::: DATA SUPPLIED :::

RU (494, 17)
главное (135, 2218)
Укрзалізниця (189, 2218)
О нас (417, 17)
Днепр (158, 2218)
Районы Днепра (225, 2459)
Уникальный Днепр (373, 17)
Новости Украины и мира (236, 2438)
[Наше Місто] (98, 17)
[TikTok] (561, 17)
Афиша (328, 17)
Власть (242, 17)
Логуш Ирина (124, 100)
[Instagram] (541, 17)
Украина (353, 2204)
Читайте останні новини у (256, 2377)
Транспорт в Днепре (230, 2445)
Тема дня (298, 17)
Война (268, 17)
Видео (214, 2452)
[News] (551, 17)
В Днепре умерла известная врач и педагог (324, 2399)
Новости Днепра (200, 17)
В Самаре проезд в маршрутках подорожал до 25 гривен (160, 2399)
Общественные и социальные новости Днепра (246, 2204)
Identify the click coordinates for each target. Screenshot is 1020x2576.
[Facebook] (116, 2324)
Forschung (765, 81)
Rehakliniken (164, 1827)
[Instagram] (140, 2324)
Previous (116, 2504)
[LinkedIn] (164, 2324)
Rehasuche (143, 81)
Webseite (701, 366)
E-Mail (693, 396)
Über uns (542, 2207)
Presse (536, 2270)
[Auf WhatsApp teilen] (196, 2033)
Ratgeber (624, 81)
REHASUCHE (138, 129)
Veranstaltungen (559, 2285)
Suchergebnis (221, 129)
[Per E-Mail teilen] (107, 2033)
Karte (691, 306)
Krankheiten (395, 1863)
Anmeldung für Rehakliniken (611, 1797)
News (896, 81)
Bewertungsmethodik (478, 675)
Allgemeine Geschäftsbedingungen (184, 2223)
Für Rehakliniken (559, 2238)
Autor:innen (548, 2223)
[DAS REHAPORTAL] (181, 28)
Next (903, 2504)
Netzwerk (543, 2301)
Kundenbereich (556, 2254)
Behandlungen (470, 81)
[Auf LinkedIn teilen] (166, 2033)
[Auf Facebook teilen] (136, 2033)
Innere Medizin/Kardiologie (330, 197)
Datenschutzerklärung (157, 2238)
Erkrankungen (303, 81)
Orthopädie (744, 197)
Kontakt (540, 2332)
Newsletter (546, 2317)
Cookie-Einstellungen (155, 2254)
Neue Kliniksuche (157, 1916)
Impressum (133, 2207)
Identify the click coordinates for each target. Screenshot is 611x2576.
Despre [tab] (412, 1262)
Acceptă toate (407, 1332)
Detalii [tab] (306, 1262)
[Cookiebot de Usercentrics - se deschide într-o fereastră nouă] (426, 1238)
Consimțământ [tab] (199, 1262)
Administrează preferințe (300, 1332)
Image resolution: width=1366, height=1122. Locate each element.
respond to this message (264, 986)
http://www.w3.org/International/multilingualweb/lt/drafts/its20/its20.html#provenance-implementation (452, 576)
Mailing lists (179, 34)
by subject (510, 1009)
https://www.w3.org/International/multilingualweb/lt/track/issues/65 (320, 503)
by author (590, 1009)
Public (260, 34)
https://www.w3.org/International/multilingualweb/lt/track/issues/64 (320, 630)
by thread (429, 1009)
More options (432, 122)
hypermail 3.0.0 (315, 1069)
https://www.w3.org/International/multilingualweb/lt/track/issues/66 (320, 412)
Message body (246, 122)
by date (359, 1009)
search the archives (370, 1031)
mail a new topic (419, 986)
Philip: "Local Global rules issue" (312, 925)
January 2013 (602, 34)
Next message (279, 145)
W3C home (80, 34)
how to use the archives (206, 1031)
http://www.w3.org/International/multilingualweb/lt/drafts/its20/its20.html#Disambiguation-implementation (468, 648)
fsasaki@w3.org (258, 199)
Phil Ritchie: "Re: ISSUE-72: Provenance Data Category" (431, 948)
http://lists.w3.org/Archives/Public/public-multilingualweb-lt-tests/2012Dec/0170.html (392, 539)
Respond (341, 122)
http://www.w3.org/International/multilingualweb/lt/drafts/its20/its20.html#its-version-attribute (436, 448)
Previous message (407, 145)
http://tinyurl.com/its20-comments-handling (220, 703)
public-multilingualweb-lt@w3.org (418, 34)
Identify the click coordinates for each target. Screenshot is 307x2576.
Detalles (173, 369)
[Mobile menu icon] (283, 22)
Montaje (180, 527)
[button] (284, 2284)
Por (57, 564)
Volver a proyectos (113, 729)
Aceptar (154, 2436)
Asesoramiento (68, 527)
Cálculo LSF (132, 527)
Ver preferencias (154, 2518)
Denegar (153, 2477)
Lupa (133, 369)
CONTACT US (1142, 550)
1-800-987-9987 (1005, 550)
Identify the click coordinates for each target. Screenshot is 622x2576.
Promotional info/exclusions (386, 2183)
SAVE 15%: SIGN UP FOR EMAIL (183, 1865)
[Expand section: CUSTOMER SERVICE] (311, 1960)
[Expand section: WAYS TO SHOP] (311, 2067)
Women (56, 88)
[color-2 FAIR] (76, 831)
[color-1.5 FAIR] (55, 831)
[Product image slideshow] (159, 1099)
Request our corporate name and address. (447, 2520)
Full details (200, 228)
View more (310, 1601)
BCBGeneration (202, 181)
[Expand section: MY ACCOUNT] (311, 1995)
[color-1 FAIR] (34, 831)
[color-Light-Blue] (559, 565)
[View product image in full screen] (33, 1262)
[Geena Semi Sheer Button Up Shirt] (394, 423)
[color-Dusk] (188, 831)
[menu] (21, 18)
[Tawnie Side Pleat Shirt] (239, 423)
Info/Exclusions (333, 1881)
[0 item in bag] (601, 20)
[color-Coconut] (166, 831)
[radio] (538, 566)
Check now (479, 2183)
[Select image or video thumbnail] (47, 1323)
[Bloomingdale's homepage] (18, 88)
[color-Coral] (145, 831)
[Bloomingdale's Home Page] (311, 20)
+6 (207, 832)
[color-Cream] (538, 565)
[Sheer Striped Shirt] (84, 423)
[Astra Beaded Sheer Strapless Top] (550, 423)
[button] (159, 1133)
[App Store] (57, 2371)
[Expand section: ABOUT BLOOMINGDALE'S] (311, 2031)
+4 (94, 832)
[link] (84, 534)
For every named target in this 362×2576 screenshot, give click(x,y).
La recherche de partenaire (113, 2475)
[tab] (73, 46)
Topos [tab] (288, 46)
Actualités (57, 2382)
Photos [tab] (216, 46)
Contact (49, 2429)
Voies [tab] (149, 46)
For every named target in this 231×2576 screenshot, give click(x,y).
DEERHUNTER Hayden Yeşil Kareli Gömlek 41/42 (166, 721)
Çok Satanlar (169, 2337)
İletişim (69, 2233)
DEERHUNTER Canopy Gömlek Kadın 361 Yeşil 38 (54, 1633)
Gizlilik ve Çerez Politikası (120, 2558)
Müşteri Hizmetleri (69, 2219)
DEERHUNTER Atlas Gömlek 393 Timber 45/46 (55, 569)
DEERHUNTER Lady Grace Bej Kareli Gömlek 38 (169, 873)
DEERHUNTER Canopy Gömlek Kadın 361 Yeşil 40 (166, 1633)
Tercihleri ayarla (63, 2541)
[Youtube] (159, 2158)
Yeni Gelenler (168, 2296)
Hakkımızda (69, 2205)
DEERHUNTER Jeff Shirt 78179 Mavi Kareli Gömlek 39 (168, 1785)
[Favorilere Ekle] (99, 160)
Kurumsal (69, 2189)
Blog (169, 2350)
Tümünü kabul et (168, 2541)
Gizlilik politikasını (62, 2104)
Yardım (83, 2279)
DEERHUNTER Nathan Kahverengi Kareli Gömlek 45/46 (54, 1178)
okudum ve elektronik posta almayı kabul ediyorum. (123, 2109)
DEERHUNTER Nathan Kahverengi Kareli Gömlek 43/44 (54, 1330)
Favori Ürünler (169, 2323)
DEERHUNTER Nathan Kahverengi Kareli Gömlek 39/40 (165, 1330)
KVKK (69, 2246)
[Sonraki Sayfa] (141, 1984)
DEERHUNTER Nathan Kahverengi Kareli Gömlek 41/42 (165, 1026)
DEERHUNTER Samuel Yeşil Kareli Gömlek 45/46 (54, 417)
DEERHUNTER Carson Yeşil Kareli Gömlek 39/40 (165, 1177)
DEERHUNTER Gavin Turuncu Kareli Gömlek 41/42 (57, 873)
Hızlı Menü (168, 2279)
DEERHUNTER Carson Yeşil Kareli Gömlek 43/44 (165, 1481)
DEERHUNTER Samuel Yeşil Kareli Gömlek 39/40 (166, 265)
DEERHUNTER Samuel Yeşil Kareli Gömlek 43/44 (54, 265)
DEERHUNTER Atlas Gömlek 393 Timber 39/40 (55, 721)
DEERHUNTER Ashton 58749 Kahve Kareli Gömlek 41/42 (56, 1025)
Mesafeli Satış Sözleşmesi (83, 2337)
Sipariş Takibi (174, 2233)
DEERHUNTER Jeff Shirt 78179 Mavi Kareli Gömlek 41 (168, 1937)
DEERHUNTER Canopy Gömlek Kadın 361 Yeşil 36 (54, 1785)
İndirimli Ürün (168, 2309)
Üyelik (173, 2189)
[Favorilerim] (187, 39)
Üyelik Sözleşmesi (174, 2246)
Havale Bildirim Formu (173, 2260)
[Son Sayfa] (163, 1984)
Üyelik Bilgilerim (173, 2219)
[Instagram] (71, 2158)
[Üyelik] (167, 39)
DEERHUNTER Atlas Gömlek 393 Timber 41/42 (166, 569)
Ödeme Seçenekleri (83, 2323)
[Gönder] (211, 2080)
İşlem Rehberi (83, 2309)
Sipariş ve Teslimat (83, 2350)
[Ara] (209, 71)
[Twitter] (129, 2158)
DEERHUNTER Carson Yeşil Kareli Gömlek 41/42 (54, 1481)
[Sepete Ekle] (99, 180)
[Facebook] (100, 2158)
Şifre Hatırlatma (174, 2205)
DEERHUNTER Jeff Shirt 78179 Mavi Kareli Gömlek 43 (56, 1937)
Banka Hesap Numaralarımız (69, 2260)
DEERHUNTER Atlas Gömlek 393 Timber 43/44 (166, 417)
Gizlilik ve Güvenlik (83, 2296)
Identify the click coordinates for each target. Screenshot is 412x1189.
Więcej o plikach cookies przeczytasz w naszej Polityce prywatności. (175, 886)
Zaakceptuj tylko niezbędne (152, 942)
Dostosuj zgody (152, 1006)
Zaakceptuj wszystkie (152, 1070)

:::

EXERCISE INSTRUCTIONS =
Write out again, unchanged, every line from the line containing "[Facebook] (100, 2158)" to the final line of the material above.

REPLY =
[Facebook] (100, 2158)
Şifre Hatırlatma (174, 2205)
DEERHUNTER Jeff Shirt 78179 Mavi Kareli Gömlek 43 (56, 1937)
Banka Hesap Numaralarımız (69, 2260)
DEERHUNTER Atlas Gömlek 393 Timber 43/44 (166, 417)
Gizlilik ve Güvenlik (83, 2296)
Identify the click coordinates for each target. Screenshot is 412x1189.
Więcej o plikach cookies przeczytasz w naszej Polityce prywatności. (175, 886)
Zaakceptuj tylko niezbędne (152, 942)
Dostosuj zgody (152, 1006)
Zaakceptuj wszystkie (152, 1070)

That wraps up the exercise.